A place in the sun
 
Jul 10, 2007 - Knight Ridder Tribune Business News
Author(s): Alec Luhn

Jul. 10--When he got to what he calls "the mid-life crisis age," Madison resident Jim Taylor, 45, said he figured "Well, I'm going to have to either buy a sports car or do something.'"

 

For Taylor, that something was installing an 8.4-kilowatt solar panel array on his roof in April -- the largest solar-energy system on a Madison residence. Although he originally intended to supply only his family's energy needs, he has been selling his excess energy to Madison Gas & Electric the last two months and now could increase his earnings under a new buyback rate proposed by the utility. Under the proposal, Taylor would sell all of his energy to MGE at a rate of 25 cents per kilowatt-hour and buy back the portion he needs from the utility's overall pool of renewable energy at about 10 cents per kilowatt-hour.

Taylor will generate about $2,105 annually in sales to the utility, a portion of which will be profit after he buys back what he needs. MGE included the new solar energy buyback rate in its annual rate case filing in May. If the Public Service Commission approves the rate case, customers would be able to sell energy from home solar systems to MGE at the 25 cents per kilowatt-hour rate s arting Jan. 1. Taylor currently makes up to 22.5 cents an hour selling his excess summer daytime electricity to MGE under a time-use plan, which raises prices during peak hours. To get in on the higher buyback rate, Taylor and others like him would have to agree to sell all of their solar energy to MGE, then buy back what they need as a customer of the utility's "green pricing" program.

The new rate proposal would allow MGE to offer more solar energy to its customers if it gets more people to add solar panels, said Assistant Vice President Greg Bollom, who oversees energy planning for the utility. "Our customers generally have a strong desire to purchase renewable energy," mainly wind and solar power, he said. Those include the 4,300 customers who participate in the green pricing program, which allows them to get more renewable energy in their mix for a small premium, Bollom said. At the same time, the higher rate would help customers with solar panels pay off their initial investments more quickly.

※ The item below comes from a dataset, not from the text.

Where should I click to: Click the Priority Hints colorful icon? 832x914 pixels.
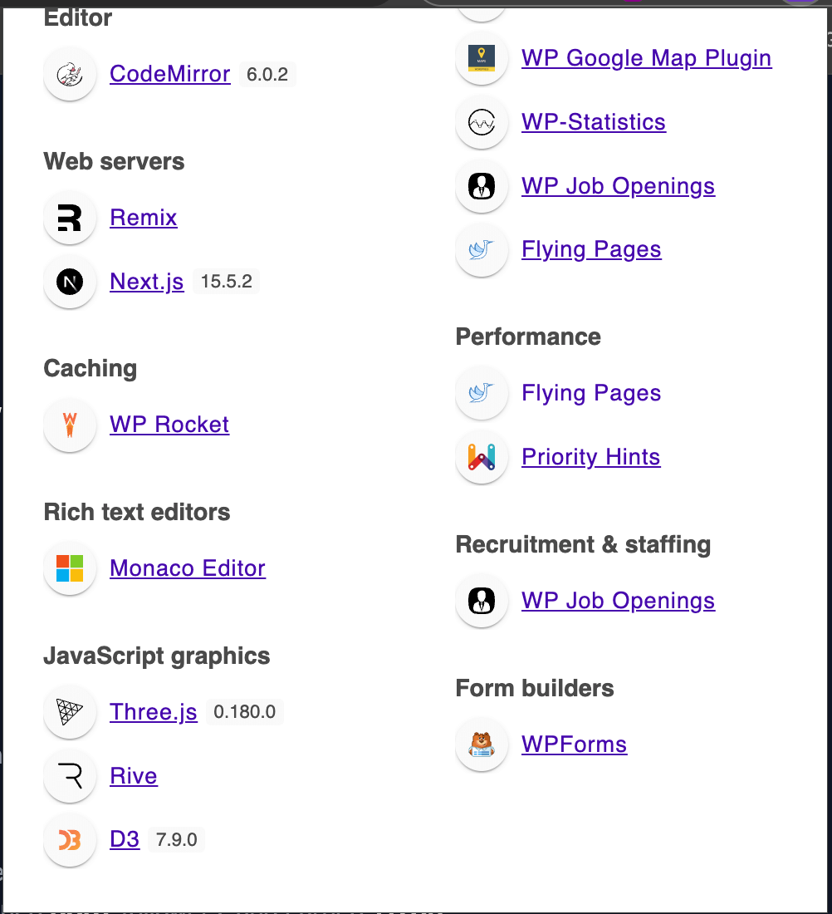pyautogui.click(x=482, y=457)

MGE started the green energy program in 1999, but the new rate marks the first time it will buy power back at a rate specific to solar energy, and the first time it will be including that energy in a renewable energy program. Under the new rate, MGE will buy up to 10 kilowatts of power produced by a solar system. MGE expects that the new rate will increase sales of solar panel systems if it is approved, Bollom said. Solar panel system installations are already on the rise among Wisconsin customers of both MGE and Alliant Energy, said Niels Wolter of Focus on Energy, a program that helps Wisconsin residents install renewable energy projects through planning and fina cial incentives.

Eleven solar panel systems have been installed this year in the MGE service area, which includes most of Madison and parts of Dane County. Focus on Energy expects at least seven more will be installed by the end of the year. The numbers have been increa ing steadily since 2002. The group helped fund 17 systems for Alliant Energy customers in Wisconsin last year, compared to three in 2005. About 80 percent of the systems installed have been residential, Wolter said, even though incentives can cover more than half the cost of installation for business owners. Wolter said the solar buyback rate would encourage even more people in Madison to install solar panels by cutting the payback period in half, as well as help make home solar systems more mainstream.

Taylor said the response to his solar panels would have been the same if he had put in new shutters or built a new sunroom. Neighbors and guests are curious, "but no one has been motivated to run out and do it." The first question from a curious people who see the panels on Taylor's house at 917 Darien Drive is typically, "Do they work?", Taylor said. The second is, "What do they cost?" "Usually people get all excited about the answer to the first question, and then they get less excited when they hear the answer to the second question," he said. An average-size 2-kilowatt residential solar power system costs about $11,100 to install after incentives from both Focus on Energy and the federal government.

Taylor's cost roughly $50,000. Young people have been the most excited about his system, Taylor said, especially his oldest daughter, a senior engineering major at UW-Madison, and her friends. His other three children were unimpressed. "They didn't get very excited when my wife got a new countertop, either," he said.